A low-risk exploit embedded into a PowerPoint attachment is raising eyebrows at CA, whose executives this week predicted it could be a sign of future attacks.This week CA released an advisory warning about Win32/Okupok.B, a trojan that is known to be delivered via a specially crafted PowerPoint document. The company is also tracking a similar trojan, Win32/NithSys, which was previously thought to be unrelated but is actually a variant of Okupok. Both of these malware take advantage of Microsoft Office Remote Code Execution using a malformed routing slip vulnerability.
"It is not yet linked to other ways of delivering these things, so it is not yet built into a worm or on a massive skill," said Sam Curry, CA vice president of security management, about the trojan. "But these are embedded into PowerPoint and they are taking advantage of vulnerabilities in the system."
In the future, more aggressive attacks exploiting this vulnerability could potentially be more damaging. Now, the offending PowerPoint file must be intentionally passed on by the recipient for it to propagate. But if the malware was equipped with a mass-mailer component or an simple mail transfer protocol (SMTP) engine, there could be more of a threat, Curry said.
"The reasons that this could be an indicator of things to come is if it were combined with other techniques as well and it were more aggressively pushed, then it could potentially be something that is used to improve the success of one of these attacks," Curry said. "I wouldn't be surprised if this started popping up as a standard way of doing things."

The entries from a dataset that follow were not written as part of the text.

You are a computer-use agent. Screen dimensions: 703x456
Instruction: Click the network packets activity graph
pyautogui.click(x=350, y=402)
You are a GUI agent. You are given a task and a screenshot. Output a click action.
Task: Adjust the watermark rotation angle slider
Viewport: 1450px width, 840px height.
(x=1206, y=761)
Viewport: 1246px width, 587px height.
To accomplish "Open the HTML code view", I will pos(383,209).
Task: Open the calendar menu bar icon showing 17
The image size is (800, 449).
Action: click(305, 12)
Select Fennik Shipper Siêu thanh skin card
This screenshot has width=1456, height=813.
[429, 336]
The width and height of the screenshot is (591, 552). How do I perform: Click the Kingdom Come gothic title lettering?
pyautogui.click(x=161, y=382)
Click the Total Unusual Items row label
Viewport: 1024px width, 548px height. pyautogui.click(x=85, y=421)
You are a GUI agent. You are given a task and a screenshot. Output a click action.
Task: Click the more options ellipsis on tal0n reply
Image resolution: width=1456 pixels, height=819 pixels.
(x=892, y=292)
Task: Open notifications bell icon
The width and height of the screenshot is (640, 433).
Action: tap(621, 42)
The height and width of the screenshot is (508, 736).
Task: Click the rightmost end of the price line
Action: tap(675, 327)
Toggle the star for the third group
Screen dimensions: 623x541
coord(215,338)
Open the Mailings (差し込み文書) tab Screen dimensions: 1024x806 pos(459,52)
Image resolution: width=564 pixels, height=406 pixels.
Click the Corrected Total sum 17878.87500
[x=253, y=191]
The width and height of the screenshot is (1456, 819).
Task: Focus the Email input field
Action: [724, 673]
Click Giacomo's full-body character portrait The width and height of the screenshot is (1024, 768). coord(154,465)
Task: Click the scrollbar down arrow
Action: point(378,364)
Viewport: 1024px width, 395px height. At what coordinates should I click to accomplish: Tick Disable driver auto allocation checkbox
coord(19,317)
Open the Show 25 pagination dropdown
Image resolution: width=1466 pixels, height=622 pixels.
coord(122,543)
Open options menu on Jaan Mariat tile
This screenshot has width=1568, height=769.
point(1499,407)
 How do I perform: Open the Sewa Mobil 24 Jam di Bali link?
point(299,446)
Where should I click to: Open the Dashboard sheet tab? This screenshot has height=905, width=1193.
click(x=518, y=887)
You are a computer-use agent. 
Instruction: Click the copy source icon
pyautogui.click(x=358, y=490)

Curry said this current method of exploiting the routing slip vulnerability may be the bad guys' way of testing their code.
"It's following the typical pattern of new targets for vulnerability exploits - in this case PowerPoint. In the wild, we have it graded as a low. The pervasiveness is virtually nil," he said. "But as I've seen with these before, things that come in low on the radar like this they are almost a test to see how effective they are. It is like testing new ammunition, it hasn't been combined with the gun yet."